SQLMesh Integration

This demo shows how to build data transformation pipelines using SQLMesh with MotherDuck as the execution engine. The project extends a stocks demo to showcase SQLMesh features including model dependencies, incremental transformations, and data quality audits.

Overview

This integration demonstrates:

Loading stock market data into MotherDuck using dlt (data load tool)
Transforming raw data through interim and conformed layers
Building mart models for analytics
Running data quality audits
Managing model versions and deployments with SQLMesh

Prerequisites

Python environment

Install uv for Python environment management:

uv installation guide

MotherDuck credentials

You’ll need:

A MotherDuck database
A MotherDuck token

Clone the repository

Clone the demo repository to get started.

Getting Started

Set up Python environment

Create and activate a virtual environment, then install dependencies:

uv venv
source .venv/bin/activate
uv sync

This installs the required dependencies defined in pyproject.toml:

[project]
name = "sqlmesh-demo"
version = "0.1.0"
requires-python = ">=3.12"
dependencies = [
    "dlt[duckdb,motherduck]>=1.4.1",
    "duckdb>=1.3.0",
    "sqlmesh[web]>=0.188.1",
    "yfinance>=0.2.61",
]

Configure MotherDuck credentials

Add your MotherDuck database and token to .dlt/secrets.toml:See the dlt MotherDuck setup guide for detailed configuration instructions.

The .dlt/secrets.toml file should contain your MotherDuck token and database name. Keep this file secure and never commit it to version control.

Load the data

Run the data pipeline to hydrate MotherDuck with stock data:

python3 load/stock_data_pipeline.py

This script loads three types of data:

Stock info (company information)
Stock options (options chain data)
Stock history (historical price data)

Verify SQLMesh setup

Navigate to the transform directory and verify the configuration:

cd transform
sqlmesh info

If SQLMesh cannot find your MotherDuck token, set it as an environment variable:

export MOTHERDUCK_TOKEN="your_token_here"

Alternatively, you can use the MotherDuck Web UI to manage your connection.

Run your first transformation

Execute the SQLMesh plan to run transformations:

sqlmesh plan

When prompted, type y to push the changes to MotherDuck.

Data Pipeline Architecture

The pipeline uses dlt to load data from Yahoo Finance into MotherDuck:

import dlt
import yfinance as yf
from typing import Iterator, Dict, Any

@dlt.resource(
    primary_key="Symbol", 
    write_disposition="replace", 
    table_name="stock_info"
)
def stock_info_resource() -> Iterator[Dict[str, Any]]:
    """Resource that fetches stock information for each symbol."""
    for symbol in read_symbols():
        try:
            stock = yf.Ticker(symbol)
            if not stock.history(period="1d").empty:
                info = stock.info
                info["Symbol"] = symbol
                yield info
            else:
                print(f"Invalid symbol: {symbol}")
        except Exception as e:
            print(f"Error processing symbol {symbol}: {e}")

def load_all_stock_data():
    """Creates and runs the combined stock data pipeline."""
    pipeline = dlt.pipeline(
        pipeline_name="stock_data", 
        destination="motherduck", 
        dataset_name="stock_data"
    )
    
    # Load all three types of data
    info_load = pipeline.run(stock_info_resource())
    options_load = pipeline.run(stock_options_resource())
    history_load = pipeline.run(stock_history_resource())

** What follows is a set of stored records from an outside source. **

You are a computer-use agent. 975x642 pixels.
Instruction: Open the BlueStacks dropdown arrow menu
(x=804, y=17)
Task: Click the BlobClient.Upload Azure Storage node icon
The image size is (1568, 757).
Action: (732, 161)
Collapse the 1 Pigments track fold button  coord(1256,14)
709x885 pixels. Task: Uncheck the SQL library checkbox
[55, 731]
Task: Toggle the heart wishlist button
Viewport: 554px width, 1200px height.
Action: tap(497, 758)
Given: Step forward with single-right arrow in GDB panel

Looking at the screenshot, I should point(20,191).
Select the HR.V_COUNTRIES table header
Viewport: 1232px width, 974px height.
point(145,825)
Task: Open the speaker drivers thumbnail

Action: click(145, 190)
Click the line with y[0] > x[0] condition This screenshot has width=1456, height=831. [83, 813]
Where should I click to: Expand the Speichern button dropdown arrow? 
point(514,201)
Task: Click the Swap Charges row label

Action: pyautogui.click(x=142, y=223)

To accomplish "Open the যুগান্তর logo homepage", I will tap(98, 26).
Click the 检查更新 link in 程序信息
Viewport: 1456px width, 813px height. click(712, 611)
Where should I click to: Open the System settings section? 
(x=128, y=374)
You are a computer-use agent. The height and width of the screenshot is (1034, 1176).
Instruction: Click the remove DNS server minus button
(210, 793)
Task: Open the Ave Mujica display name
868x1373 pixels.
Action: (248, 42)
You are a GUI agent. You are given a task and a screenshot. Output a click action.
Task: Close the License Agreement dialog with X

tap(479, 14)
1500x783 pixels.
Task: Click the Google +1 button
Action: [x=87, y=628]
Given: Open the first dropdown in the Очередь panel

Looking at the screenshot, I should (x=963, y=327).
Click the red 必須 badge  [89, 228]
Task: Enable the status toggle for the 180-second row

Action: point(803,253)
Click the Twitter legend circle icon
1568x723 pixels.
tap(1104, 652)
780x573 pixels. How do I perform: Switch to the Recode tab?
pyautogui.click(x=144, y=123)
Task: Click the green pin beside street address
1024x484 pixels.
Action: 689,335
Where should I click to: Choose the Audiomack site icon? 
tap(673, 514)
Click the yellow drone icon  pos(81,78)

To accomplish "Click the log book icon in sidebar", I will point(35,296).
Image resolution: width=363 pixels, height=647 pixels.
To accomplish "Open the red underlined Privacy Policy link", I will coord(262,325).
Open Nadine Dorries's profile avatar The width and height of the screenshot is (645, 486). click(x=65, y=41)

View complete data pipeline code

import dlt
import yfinance as yf
import pandas as pd
from datetime import datetime, timedelta
from typing import Iterator, Dict, Any
import os


def read_symbols() -> Iterator[str]:
    """Generator that reads and yields stock symbols from a file."""
    file_path = os.path.join(os.path.dirname(os.path.abspath(__file__)), "symbols.txt")
    try:
        with open(file_path, "r") as file:
            for symbol in file:
                symbol = symbol.strip()
                if symbol:
                    yield symbol
    except FileNotFoundError:
        print(f"File {file_path} not found.")


@dlt.resource(
    primary_key="Symbol", write_disposition="replace", table_name="stock_info"
)
def stock_info_resource() -> Iterator[Dict[str, Any]]:
    """Resource that fetches stock information for each symbol."""
    for symbol in read_symbols():
        try:
            stock = yf.Ticker(symbol)
            if not stock.history(period="1d").empty:
                info = stock.info
                info["Symbol"] = symbol
                yield info
            else:
                print(f"Invalid symbol: {symbol}")
        except Exception as e:
            print(f"Error processing symbol {symbol}: {e}")


@dlt.resource(
    primary_key=["Symbol", "Date"],
    write_disposition="replace",
    table_name="stock_history",
)
def stock_history_resource() -> Iterator[Dict[str, Any]]:
    """Resource that fetches historical stock data for each symbol."""
    end_date = datetime.now().strftime("%Y-%m-%d")
    start_date = (datetime.now() - timedelta(days=360)).strftime("%Y-%m-%d")
    
    for symbol in read_symbols():
        if validate_symbol(symbol):
            print(f"Fetching data for: {symbol}")
            try:
                stock_data = yf.download(symbol, start=start_date, end=end_date)
                
                records = []
                for date, row in stock_data.iterrows():
                    record = {
                        "Date": date.strftime("%Y-%m-%d"),
                        "Open": float(row["Open"].iloc[0])
                        if isinstance(row["Open"], pd.Series)
                        else float(row["Open"]),
                        "High": float(row["High"].iloc[0])
                        if isinstance(row["High"], pd.Series)
                        else float(row["High"]),
                        "Low": float(row["Low"].iloc[0])
                        if isinstance(row["Low"], pd.Series)
                        else float(row["Low"]),
                        "Close": float(row["Close"].iloc[0])
                        if isinstance(row["Close"], pd.Series)
                        else float(row["Close"]),
                        "Volume": int(row["Volume"].iloc[0])
                        if isinstance(row["Volume"], pd.Series)
                        else int(row["Volume"]),
                        "Symbol": symbol,
                    }
                    records.append(record)
                
                for record in records:
                    yield record
                    
            except Exception as e:
                print(f"Error fetching data for {symbol}: {e}")
        else:
            print(f"Invalid symbol: {symbol}")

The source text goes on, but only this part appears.